Archive for October 27th, 2006

Frozen Mythbusters, Myth #2

October 27, 2006

Frozen Mythbusters: Myth #2 of 13.
There are a variety of myths regarding human response to cold exposure.  These myths are explained and debunked by Dr. Murray Hamlet, DMV, Dr. Gordon Giesbrecht, PHD, and Frank Hubbell, DO.  After posting the thirteen myths, a complete article  from the Wilderness Medicine Newsletter will be loaded for anyone interested in all the chilly little details.
 

Myth #2
           If your feet are cold, cover your head because you can lose up to 75% of your body heat through your head alone.
           The problem is that the head is only about 10% of the body surface area.

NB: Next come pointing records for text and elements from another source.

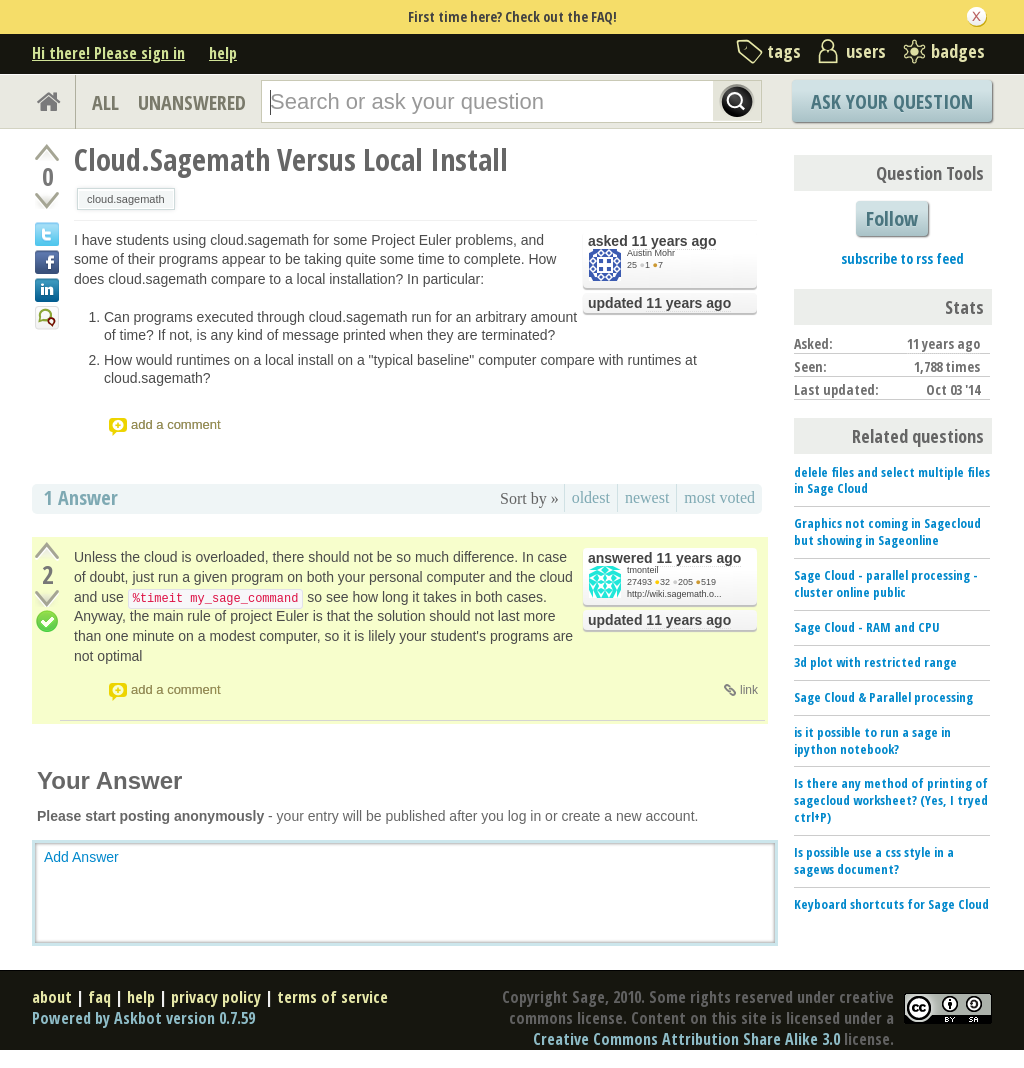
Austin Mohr (651, 253)
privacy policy (216, 997)
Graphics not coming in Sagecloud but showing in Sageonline (887, 531)
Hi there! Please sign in (108, 53)
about (52, 997)
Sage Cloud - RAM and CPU (867, 627)
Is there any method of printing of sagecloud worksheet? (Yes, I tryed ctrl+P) (891, 800)
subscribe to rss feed (902, 258)
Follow (892, 218)
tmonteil (643, 570)
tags (784, 51)
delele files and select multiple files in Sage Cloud (892, 480)
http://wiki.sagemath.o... (674, 594)
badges (958, 51)
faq (99, 997)
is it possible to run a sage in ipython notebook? (872, 740)
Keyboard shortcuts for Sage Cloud (891, 904)
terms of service (332, 997)
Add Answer (81, 857)
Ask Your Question (892, 101)
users (866, 51)
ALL (105, 102)
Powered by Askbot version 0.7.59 (143, 1018)
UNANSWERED (192, 102)
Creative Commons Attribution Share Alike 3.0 (686, 1039)
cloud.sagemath (126, 199)
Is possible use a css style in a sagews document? (874, 860)
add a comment (176, 424)
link (749, 690)
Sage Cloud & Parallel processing (883, 697)
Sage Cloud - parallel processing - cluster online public (886, 583)
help (223, 53)
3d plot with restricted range (875, 662)
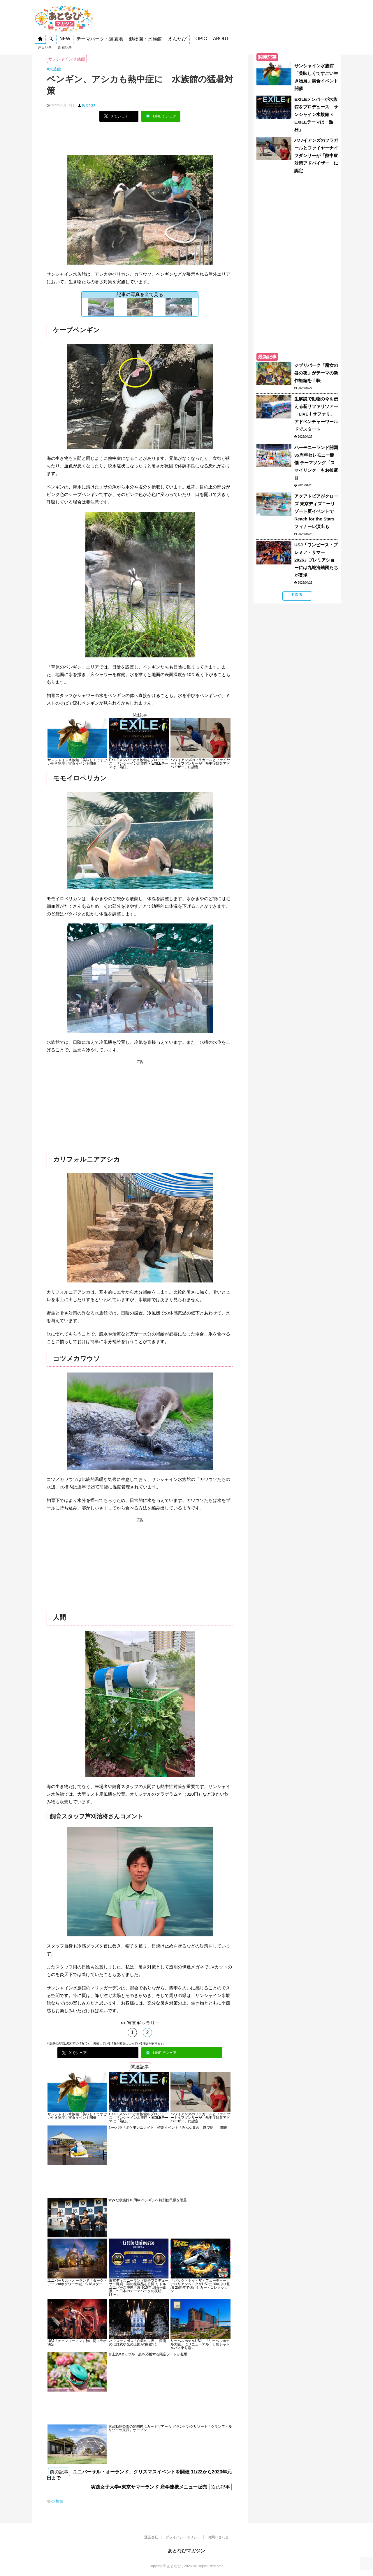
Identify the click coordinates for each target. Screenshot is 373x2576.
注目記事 (45, 47)
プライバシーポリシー (183, 2537)
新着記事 (65, 47)
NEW (64, 38)
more (297, 594)
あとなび (89, 105)
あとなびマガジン (186, 2550)
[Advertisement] (140, 140)
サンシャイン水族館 (66, 59)
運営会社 (151, 2537)
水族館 (57, 2501)
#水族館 (54, 69)
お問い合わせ (218, 2537)
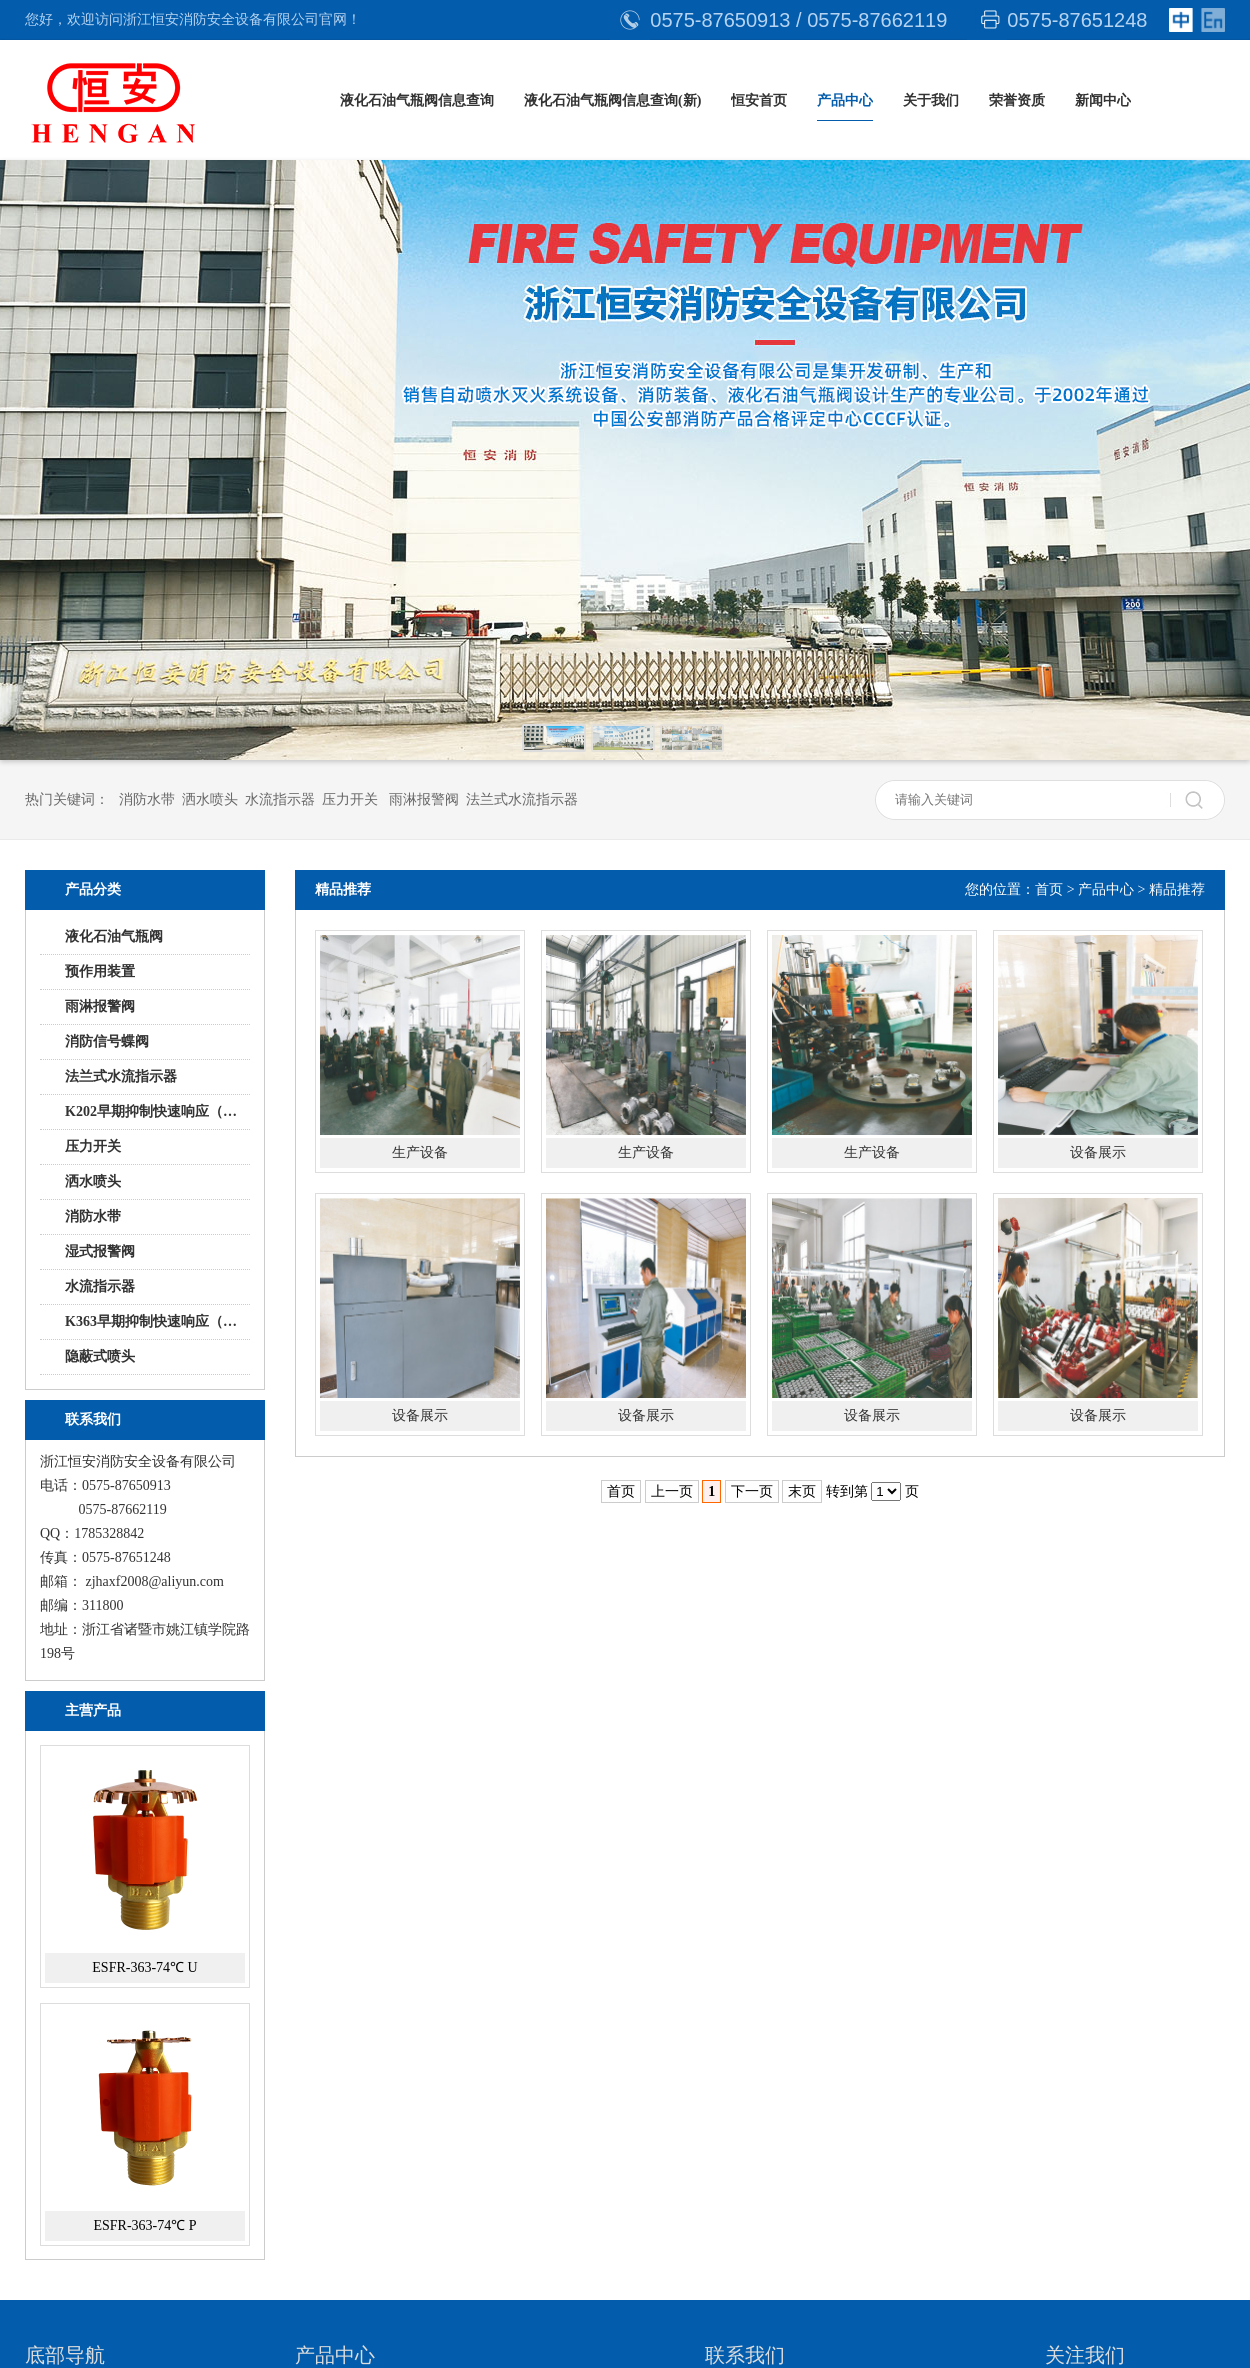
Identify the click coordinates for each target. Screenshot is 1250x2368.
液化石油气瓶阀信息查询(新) (612, 100)
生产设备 (420, 1152)
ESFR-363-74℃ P (144, 2225)
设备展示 (1098, 1152)
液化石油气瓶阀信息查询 (417, 100)
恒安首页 (759, 100)
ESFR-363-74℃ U (144, 1967)
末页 (802, 1491)
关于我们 (931, 100)
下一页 (752, 1491)
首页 (1049, 889)
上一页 (672, 1491)
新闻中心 (1103, 100)
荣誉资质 (1017, 100)
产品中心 (845, 100)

Thus, the head would have to lose about 40 times as much heat per square inch or centimeter compared to the rest of the body.
           Gordon had heard this statement one too many times and finally decided to see if this was indeed true. So he took several test subjects, all volunteers, of course, (you have to wonder what problem they caused at the university), wired them to monitor their core temperatures, and discovered that we do indeed lose heat through any exposed part of the body and the amount of heat we lose depends on the amount of exposed surface area. The rate of heat loss is relatively the same for any exposed part of the body, not simply the head. You do not lose heat significantly faster through the scalp than any other portion of the body with the same surface area. 
             It is still a good idea to put on a hat (a hood really – what insulation does a baseball hat have?) if your feet are cold. But what is busted is that there is nothing peculiar or unique about the head. The idea that we lose heat faster through out scalp, because of the constant blood supply to the brain, is simply a myth. (One that I personally have believed for many years.)